Located on the outskirts of the city, there is a Ger district where nomadic families reside. This residential area consists of the traditional Nomadic dwellings of gers (yurts), a portable round tent that can be easily taken down and transported. Many residents of Ulaanbaatar live here rather than in apartments in the city. As you walk through the district, there’s plenty of opportunity to meet and interact with the residents.
BOGD KHAN WINTER PALACE
The “Winter Palace” was the home of Mongolia’s last theocrat, Bogd Jabzan Damba Hutagt VIII. The handsome building is now a museum housing the elaborate royal ceremonial robes and other personal items once belonging to “Mongolia’s 8th Living Buddha. Built between 1893 and 1903, the complex of some 20 structures was blessedly spared destruction by Communist forces—offering a vital connection with the past.

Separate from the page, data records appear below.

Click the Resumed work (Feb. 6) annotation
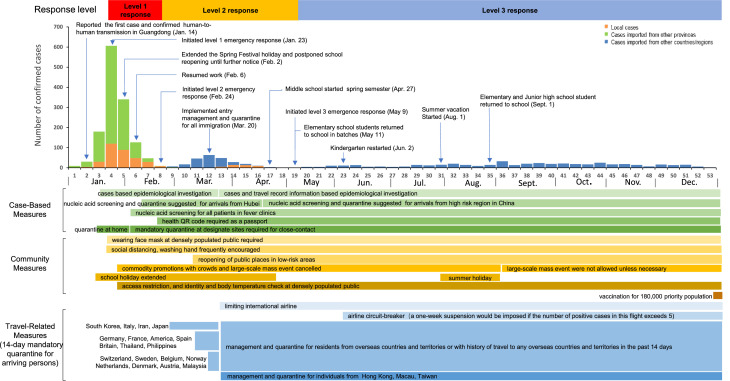This screenshot has height=381, width=730. (213, 75)
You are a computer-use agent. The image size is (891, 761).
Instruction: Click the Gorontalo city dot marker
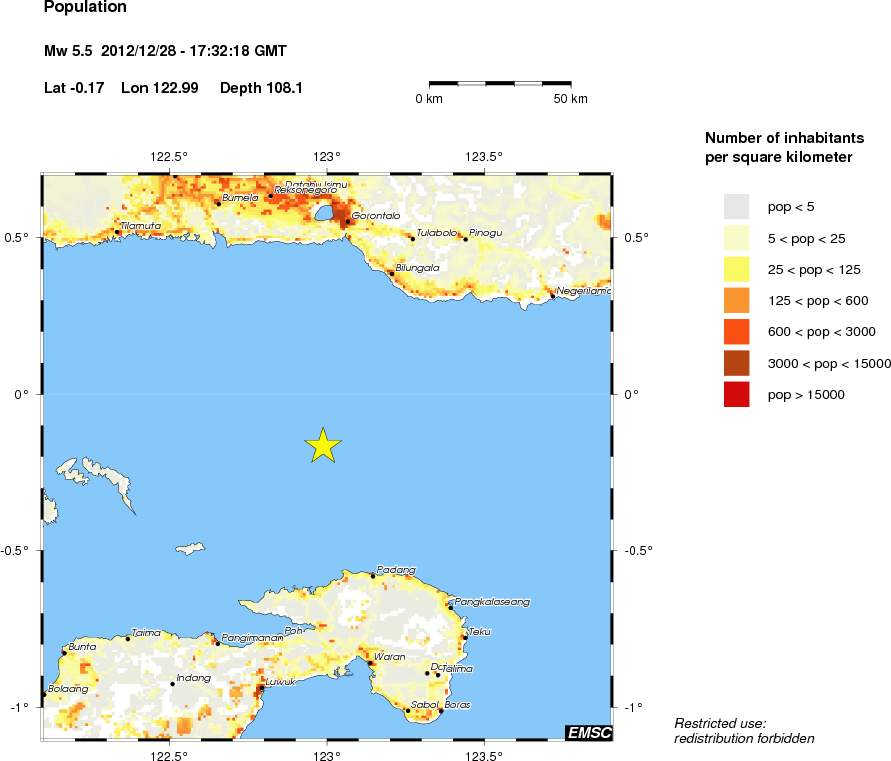point(348,222)
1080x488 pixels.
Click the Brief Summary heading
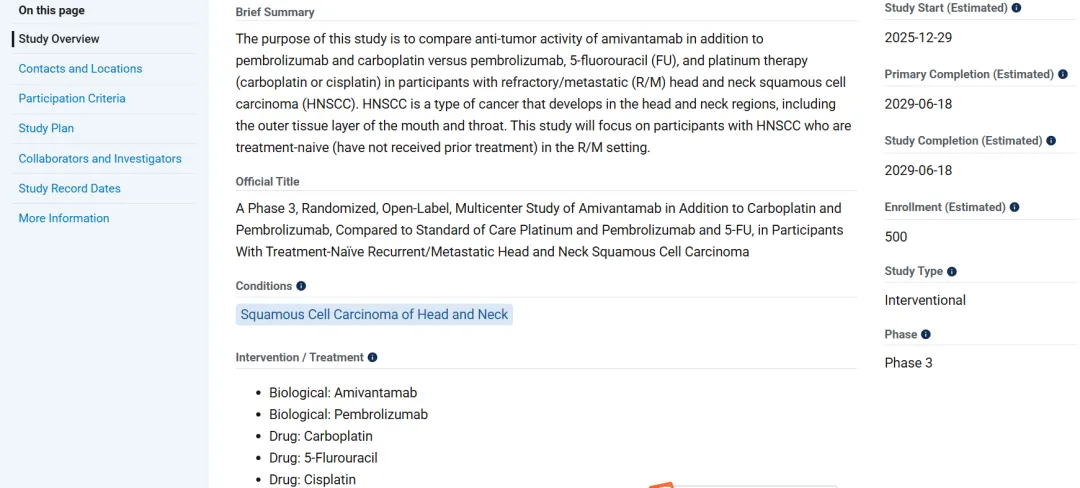coord(275,12)
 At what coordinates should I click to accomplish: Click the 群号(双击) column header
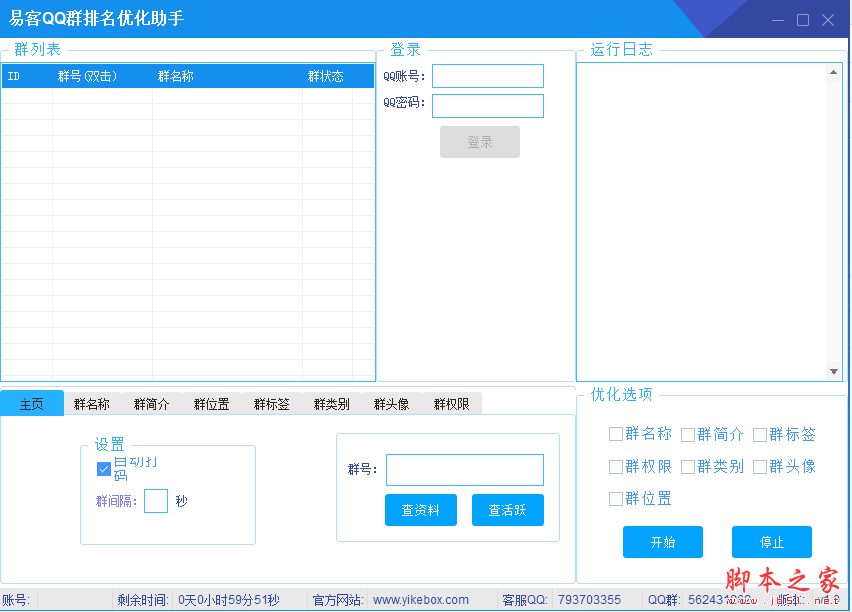pyautogui.click(x=88, y=76)
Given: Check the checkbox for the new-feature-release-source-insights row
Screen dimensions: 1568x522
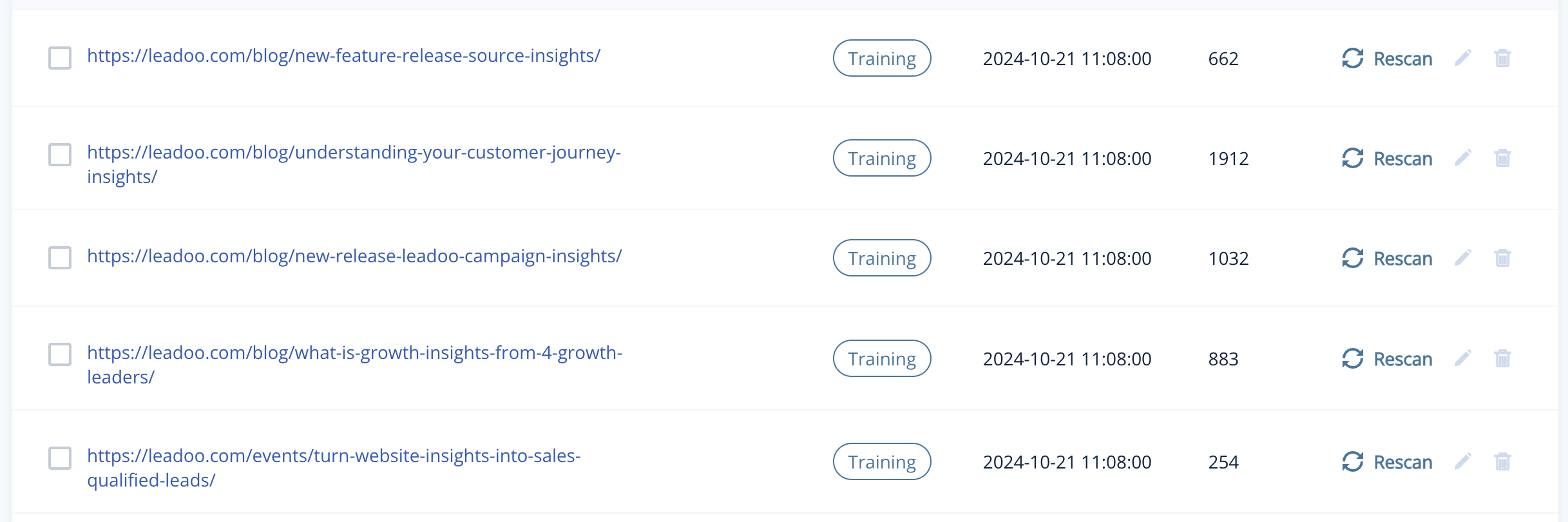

The seat of Buddhism in Mongolia, this famed monastery’s Tibetan name translates to “Great place of complete joy” and is currently home to around 500 monks. Although Buddhist monasteries were either destroyed or converted into museums during the Stalinist purges of the 1930s, Gandan Monastery continued to operate as a showpiece for government officials. Despite the government’s efforts to suppress Buddhism and other religious beliefs, Mongolia’s spirituality persisted and Buddhism experienced a significant resurgence in 1990 when Mongolia became a democracy.